- _Problem to work on_: What you return should be every record, retyped without a single change.

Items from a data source
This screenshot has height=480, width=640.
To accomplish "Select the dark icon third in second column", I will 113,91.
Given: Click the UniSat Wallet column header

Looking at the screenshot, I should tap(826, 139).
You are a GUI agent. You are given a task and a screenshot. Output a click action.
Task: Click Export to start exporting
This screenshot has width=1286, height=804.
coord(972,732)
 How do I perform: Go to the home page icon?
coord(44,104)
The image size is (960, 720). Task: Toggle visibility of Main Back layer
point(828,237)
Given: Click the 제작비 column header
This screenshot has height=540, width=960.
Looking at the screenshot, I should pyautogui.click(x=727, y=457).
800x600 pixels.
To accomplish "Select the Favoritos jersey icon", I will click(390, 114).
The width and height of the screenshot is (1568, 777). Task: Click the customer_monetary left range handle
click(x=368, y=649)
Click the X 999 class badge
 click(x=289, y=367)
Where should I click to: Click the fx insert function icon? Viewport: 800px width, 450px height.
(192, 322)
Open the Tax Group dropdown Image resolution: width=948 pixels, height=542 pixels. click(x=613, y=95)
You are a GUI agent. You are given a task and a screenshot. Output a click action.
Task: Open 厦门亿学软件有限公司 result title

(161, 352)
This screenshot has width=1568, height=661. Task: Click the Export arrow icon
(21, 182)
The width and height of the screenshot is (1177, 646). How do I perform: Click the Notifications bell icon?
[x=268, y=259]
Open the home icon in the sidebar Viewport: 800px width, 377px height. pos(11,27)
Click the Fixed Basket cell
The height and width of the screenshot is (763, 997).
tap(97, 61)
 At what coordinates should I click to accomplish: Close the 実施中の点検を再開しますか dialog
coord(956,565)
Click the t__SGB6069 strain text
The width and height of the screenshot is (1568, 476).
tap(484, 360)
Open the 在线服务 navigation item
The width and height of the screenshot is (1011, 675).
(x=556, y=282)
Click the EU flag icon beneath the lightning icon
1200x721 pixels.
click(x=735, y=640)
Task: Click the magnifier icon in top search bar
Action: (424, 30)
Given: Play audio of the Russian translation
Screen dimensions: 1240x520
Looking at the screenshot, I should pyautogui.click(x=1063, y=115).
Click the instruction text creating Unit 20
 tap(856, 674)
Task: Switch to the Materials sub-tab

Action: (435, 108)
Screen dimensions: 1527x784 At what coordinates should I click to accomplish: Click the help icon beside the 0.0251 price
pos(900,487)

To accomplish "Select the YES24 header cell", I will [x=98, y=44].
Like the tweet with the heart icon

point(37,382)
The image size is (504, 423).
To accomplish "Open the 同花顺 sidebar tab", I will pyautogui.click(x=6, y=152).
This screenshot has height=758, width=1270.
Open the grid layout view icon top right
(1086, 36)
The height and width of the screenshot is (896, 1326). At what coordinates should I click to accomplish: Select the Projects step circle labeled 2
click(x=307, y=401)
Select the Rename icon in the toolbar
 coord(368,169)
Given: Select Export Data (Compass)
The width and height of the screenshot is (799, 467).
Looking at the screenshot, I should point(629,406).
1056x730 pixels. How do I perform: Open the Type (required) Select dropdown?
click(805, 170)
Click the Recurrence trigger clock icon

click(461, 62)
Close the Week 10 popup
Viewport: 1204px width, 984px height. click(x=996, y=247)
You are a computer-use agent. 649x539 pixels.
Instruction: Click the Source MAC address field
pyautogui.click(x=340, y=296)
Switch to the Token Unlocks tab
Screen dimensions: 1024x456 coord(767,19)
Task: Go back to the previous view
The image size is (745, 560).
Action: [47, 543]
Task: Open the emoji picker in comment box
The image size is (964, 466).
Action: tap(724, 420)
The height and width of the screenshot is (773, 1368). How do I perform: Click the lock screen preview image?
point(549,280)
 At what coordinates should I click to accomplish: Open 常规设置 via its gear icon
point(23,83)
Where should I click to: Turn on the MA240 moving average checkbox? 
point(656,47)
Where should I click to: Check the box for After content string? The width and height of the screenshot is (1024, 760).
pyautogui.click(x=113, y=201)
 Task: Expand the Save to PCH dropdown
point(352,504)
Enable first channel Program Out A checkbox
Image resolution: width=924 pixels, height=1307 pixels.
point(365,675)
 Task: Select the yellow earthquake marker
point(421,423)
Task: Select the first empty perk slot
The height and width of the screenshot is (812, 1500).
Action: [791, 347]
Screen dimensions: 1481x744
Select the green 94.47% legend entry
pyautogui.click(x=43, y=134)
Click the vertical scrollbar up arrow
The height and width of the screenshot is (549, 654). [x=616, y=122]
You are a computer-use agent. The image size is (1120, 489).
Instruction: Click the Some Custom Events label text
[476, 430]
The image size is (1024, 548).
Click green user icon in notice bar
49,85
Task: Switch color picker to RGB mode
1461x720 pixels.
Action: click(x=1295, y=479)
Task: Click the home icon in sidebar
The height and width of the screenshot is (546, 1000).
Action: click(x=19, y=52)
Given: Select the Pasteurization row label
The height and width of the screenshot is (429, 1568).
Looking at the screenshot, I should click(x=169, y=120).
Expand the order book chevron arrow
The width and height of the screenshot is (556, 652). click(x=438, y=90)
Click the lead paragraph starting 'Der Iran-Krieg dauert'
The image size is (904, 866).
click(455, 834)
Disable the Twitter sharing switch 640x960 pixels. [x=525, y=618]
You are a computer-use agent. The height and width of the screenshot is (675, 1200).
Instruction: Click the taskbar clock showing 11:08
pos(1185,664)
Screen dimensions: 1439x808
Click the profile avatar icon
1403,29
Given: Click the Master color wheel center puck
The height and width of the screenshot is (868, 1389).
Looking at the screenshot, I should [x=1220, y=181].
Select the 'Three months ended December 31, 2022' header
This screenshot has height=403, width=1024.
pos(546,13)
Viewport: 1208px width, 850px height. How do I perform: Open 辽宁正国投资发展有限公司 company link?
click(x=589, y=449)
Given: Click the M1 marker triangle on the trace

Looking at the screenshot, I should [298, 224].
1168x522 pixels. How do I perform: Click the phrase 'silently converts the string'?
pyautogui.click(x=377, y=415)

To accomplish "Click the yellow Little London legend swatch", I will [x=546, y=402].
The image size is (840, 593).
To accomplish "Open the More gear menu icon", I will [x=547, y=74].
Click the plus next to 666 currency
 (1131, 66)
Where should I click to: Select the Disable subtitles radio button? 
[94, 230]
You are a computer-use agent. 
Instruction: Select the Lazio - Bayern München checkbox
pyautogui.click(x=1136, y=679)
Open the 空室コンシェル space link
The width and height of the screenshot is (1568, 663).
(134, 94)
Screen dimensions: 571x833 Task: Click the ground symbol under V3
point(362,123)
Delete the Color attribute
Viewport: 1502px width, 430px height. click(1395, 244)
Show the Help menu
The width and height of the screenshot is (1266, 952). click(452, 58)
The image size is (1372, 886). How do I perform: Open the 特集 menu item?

- _Answer below_:
This screenshot has height=480, width=640.
To accomplish "Select the dark icon third in second column", I will 113,91.
Given: Click the UniSat Wallet column header

Looking at the screenshot, I should tap(826, 139).
You are a GUI agent. You are given a task and a screenshot. Output a click action.
Task: Click Export to start exporting
This screenshot has width=1286, height=804.
coord(972,732)
 How do I perform: Go to the home page icon?
coord(44,104)
The image size is (960, 720). Task: Toggle visibility of Main Back layer
point(828,237)
Given: Click the 제작비 column header
This screenshot has height=540, width=960.
Looking at the screenshot, I should pyautogui.click(x=727, y=457).
800x600 pixels.
To accomplish "Select the Favoritos jersey icon", I will click(390, 114).
The width and height of the screenshot is (1568, 777). Task: Click the customer_monetary left range handle
click(x=368, y=649)
Click the X 999 class badge
 click(x=289, y=367)
Where should I click to: Click the fx insert function icon? Viewport: 800px width, 450px height.
(192, 322)
Open the Tax Group dropdown Image resolution: width=948 pixels, height=542 pixels. click(x=613, y=95)
You are a GUI agent. You are given a task and a screenshot. Output a click action.
Task: Open 厦门亿学软件有限公司 result title

(161, 352)
This screenshot has width=1568, height=661. Task: Click the Export arrow icon
(21, 182)
The width and height of the screenshot is (1177, 646). How do I perform: Click the Notifications bell icon?
[x=268, y=259]
Open the home icon in the sidebar Viewport: 800px width, 377px height. pos(11,27)
Click the Fixed Basket cell
The height and width of the screenshot is (763, 997).
tap(97, 61)
 At what coordinates should I click to accomplish: Close the 実施中の点検を再開しますか dialog
coord(956,565)
Click the t__SGB6069 strain text
The width and height of the screenshot is (1568, 476).
tap(484, 360)
Open the 在线服务 navigation item
The width and height of the screenshot is (1011, 675).
(x=556, y=282)
Click the EU flag icon beneath the lightning icon
1200x721 pixels.
click(x=735, y=640)
Task: Click the magnifier icon in top search bar
Action: (424, 30)
Given: Play audio of the Russian translation
Screen dimensions: 1240x520
Looking at the screenshot, I should pyautogui.click(x=1063, y=115).
Click the instruction text creating Unit 20
 tap(856, 674)
Task: Switch to the Materials sub-tab

Action: (435, 108)
Screen dimensions: 1527x784 At what coordinates should I click to accomplish: Click the help icon beside the 0.0251 price
pos(900,487)

To accomplish "Select the YES24 header cell", I will [x=98, y=44].
Like the tweet with the heart icon

point(37,382)
The image size is (504, 423).
To accomplish "Open the 同花顺 sidebar tab", I will pyautogui.click(x=6, y=152).
This screenshot has height=758, width=1270.
Open the grid layout view icon top right
(1086, 36)
The height and width of the screenshot is (896, 1326). At what coordinates should I click to accomplish: Select the Projects step circle labeled 2
click(x=307, y=401)
Select the Rename icon in the toolbar
 coord(368,169)
Given: Select Export Data (Compass)
The width and height of the screenshot is (799, 467).
Looking at the screenshot, I should point(629,406).
1056x730 pixels. How do I perform: Open the Type (required) Select dropdown?
click(805, 170)
Click the Recurrence trigger clock icon

click(461, 62)
Close the Week 10 popup
Viewport: 1204px width, 984px height. click(x=996, y=247)
You are a computer-use agent. 649x539 pixels.
Instruction: Click the Source MAC address field
pyautogui.click(x=340, y=296)
Switch to the Token Unlocks tab
Screen dimensions: 1024x456 coord(767,19)
Task: Go back to the previous view
The image size is (745, 560).
Action: [47, 543]
Task: Open the emoji picker in comment box
The image size is (964, 466).
Action: tap(724, 420)
The height and width of the screenshot is (773, 1368). How do I perform: Click the lock screen preview image?
point(549,280)
 At what coordinates should I click to accomplish: Open 常规设置 via its gear icon
point(23,83)
Where should I click to: Turn on the MA240 moving average checkbox? 
point(656,47)
Where should I click to: Check the box for After content string? The width and height of the screenshot is (1024, 760).
pyautogui.click(x=113, y=201)
 Task: Expand the Save to PCH dropdown
point(352,504)
Enable first channel Program Out A checkbox
Image resolution: width=924 pixels, height=1307 pixels.
point(365,675)
 Task: Select the yellow earthquake marker
point(421,423)
Task: Select the first empty perk slot
The height and width of the screenshot is (812, 1500).
Action: [791, 347]
Screen dimensions: 1481x744
Select the green 94.47% legend entry
pyautogui.click(x=43, y=134)
Click the vertical scrollbar up arrow
The height and width of the screenshot is (549, 654). [x=616, y=122]
You are a computer-use agent. The image size is (1120, 489).
Instruction: Click the Some Custom Events label text
[476, 430]
The image size is (1024, 548).
Click green user icon in notice bar
49,85
Task: Switch color picker to RGB mode
1461x720 pixels.
Action: click(x=1295, y=479)
Task: Click the home icon in sidebar
The height and width of the screenshot is (546, 1000).
Action: click(x=19, y=52)
Given: Select the Pasteurization row label
The height and width of the screenshot is (429, 1568).
Looking at the screenshot, I should click(x=169, y=120).
Expand the order book chevron arrow
The width and height of the screenshot is (556, 652). click(x=438, y=90)
Click the lead paragraph starting 'Der Iran-Krieg dauert'
The image size is (904, 866).
click(455, 834)
Disable the Twitter sharing switch 640x960 pixels. [x=525, y=618]
You are a computer-use agent. The height and width of the screenshot is (675, 1200).
Instruction: Click the taskbar clock showing 11:08
pos(1185,664)
Screen dimensions: 1439x808
Click the profile avatar icon
1403,29
Given: Click the Master color wheel center puck
The height and width of the screenshot is (868, 1389).
Looking at the screenshot, I should [x=1220, y=181].
Select the 'Three months ended December 31, 2022' header
This screenshot has height=403, width=1024.
pos(546,13)
Viewport: 1208px width, 850px height. How do I perform: Open 辽宁正国投资发展有限公司 company link?
click(x=589, y=449)
Given: Click the M1 marker triangle on the trace

Looking at the screenshot, I should [298, 224].
1168x522 pixels. How do I perform: Click the phrase 'silently converts the string'?
pyautogui.click(x=377, y=415)

To accomplish "Click the yellow Little London legend swatch", I will [x=546, y=402].
The image size is (840, 593).
To accomplish "Open the More gear menu icon", I will [x=547, y=74].
Click the plus next to 666 currency
 (1131, 66)
Where should I click to: Select the Disable subtitles radio button? 
[94, 230]
You are a computer-use agent. 
Instruction: Select the Lazio - Bayern München checkbox
pyautogui.click(x=1136, y=679)
Open the 空室コンシェル space link
The width and height of the screenshot is (1568, 663).
(134, 94)
Screen dimensions: 571x833 Task: Click the ground symbol under V3
point(362,123)
Delete the Color attribute
Viewport: 1502px width, 430px height. click(1395, 244)
Show the Help menu
The width and height of the screenshot is (1266, 952). click(452, 58)
The image size is (1372, 886). How do I perform: Open the 特集 menu item?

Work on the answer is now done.